The Information Age impact on insurance is going to be even more broad than just a technology company jumping into the space, or an insurance company upgrading its information systems.

This is evident by the strategy outlined in Patriot National's last investor conference call, where the company said it is more of a technology company than an insurance company, and wants to be an employer's one stop shop for risk management and cost control.

“When you look at the services we offer to employers, from workers' compensation to self-funded health plans to background checks and drug testing, what's important is that they all are mandatory or becoming mandatory for employers,” Patriot National CEO Steve Mariano told investors during the call.

Two years ago Patriot National was a subsidiary of a larger insurance company and had become entangled in efforts to chase down unpaid workers’ compensation premiums from professional employer organizations.

Since then, the company became a separate public entity, and went on an acquisition spree, buying 14 companies that it felt would assist in building this dream company - more than insurance; a company that uses data and big computing to deliver information resources to the customer as a primary source of risk management.

Oh, and there's some claims assistance provided too just in case risk management didn't quite work for a particular instance.

The data drive is key and I think the strategy that Patriot National is undertaking is the future of workers' compensation.

We're already heavily invested in data - data has been driving workers' compensation from the beginning: payroll, loss experience, billing codes, etc.

What is different is that data is now being used much more proactively.
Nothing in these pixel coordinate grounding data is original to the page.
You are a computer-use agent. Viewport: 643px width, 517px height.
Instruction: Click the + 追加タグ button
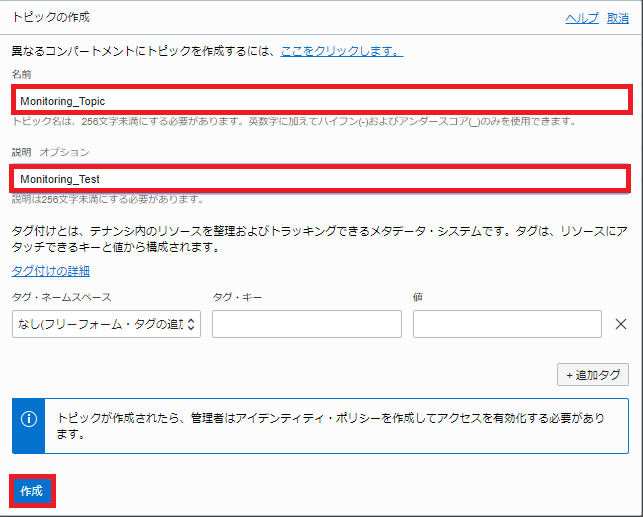click(x=592, y=375)
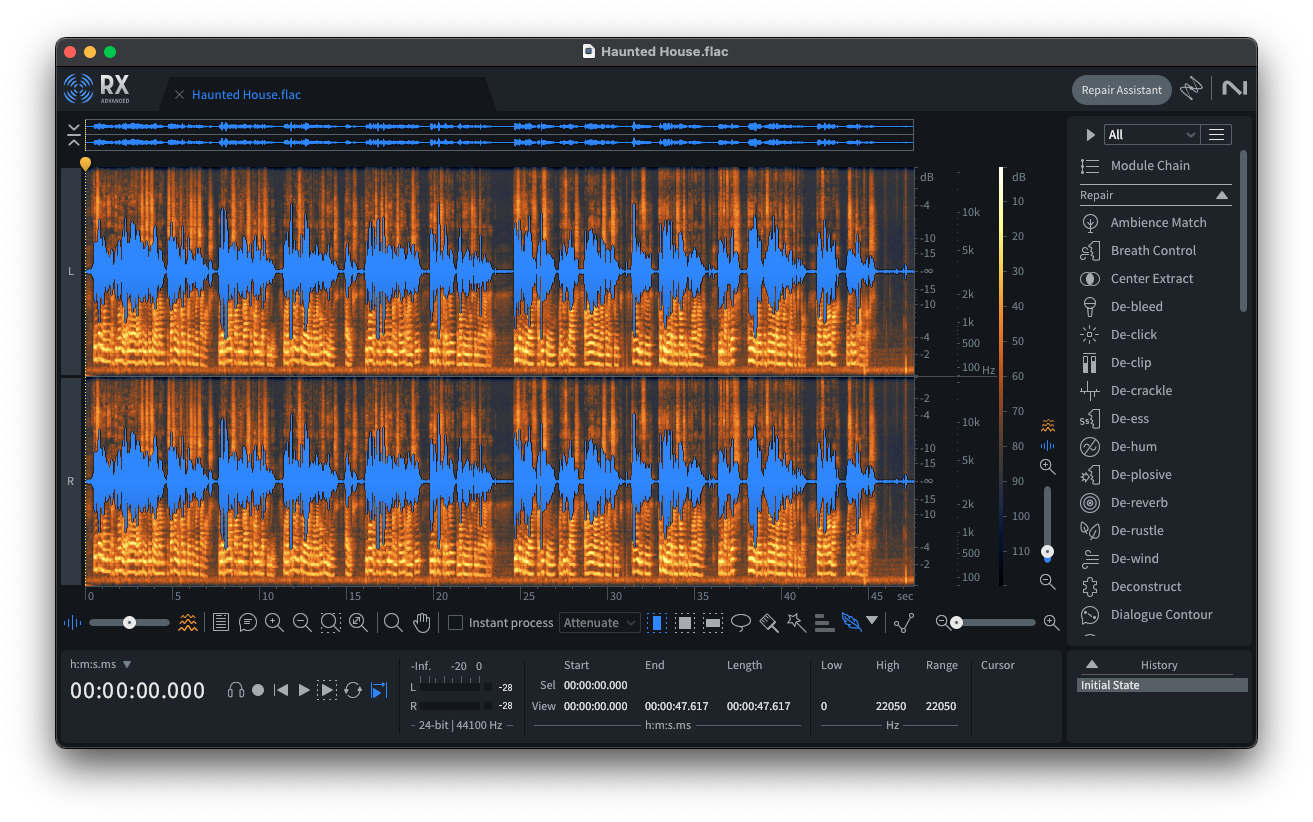Activate the Grab and Drag hand tool
This screenshot has width=1313, height=822.
(x=422, y=622)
In the past, data drove retroactive decisions. An accident occurred, and decisions were made based on what should happen given any particular set of data.
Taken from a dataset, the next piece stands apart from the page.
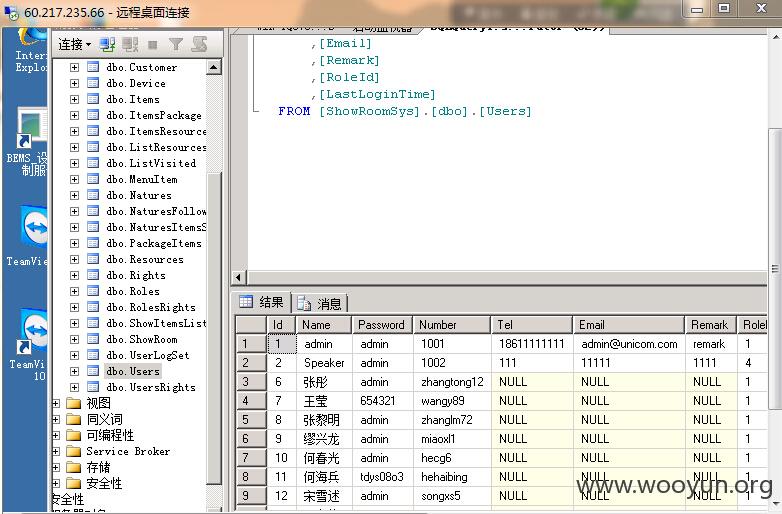The width and height of the screenshot is (782, 514).
Task: Click the filter funnel icon in Object Explorer
Action: click(176, 45)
For instance, Mariano pointed out during the conference call that one of its acquisitions, InsureLinx, allows workers’ compensation policyholders to pay premiums based on real-time information instead of projected payroll.

In addition, insurance decisions are much more holistic, involving facts, circumstances and attributes that aren't necessarily workers' compensation. Patriot National seems to recognize this, going from zero non-workers' compensation premiums 2 years ago to an anticipated $750 million.
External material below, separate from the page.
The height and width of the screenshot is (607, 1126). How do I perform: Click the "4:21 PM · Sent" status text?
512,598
This could be a harbinger to the overall workers' compensation context: not only is there overlap with other lines of risk and insurance management, but a likely consolidation of systems, at least at the employer level.

Yes, I'm talking about systems that blur the lines between general health and workers' compensation medical treatment, between non-occupational disability coverage and work comp disability.

“I think the (property and casualty) sector in general is a laggard when it comes to the integration of technology, at least relative to financial services,” Charles Sebaski, a financial analyst for BMO Capital, told WorkCompCentral in an interview. “And I think Patriot National ... identified a niche, which is work comp, which is a very large, very fragmented market, but it's also ... very latent with paperwork and (regulation) to a greater degree than other lines of business. I think those elements — the greater regulatory burden, because of its medical insurance or medical case element to it — to a greater degree is in more need of technology to help take care of some of that administrative side of the business.”

The Information Age is really the Disruption Age. We have seen many industries succumb to big changes. Those that ignore the warnings suffer consequences that sometimes can not be overcome. Those who are paying attention, though, profit immensely.

Patriot National is a story that is going to be repeated over and over as the industry responds; and it's my prediction that this will drive legislation in favor of integrated services. Yes, there are differences between workers' compensation and general health.

Nothing, in my mind, that can't be engineered out.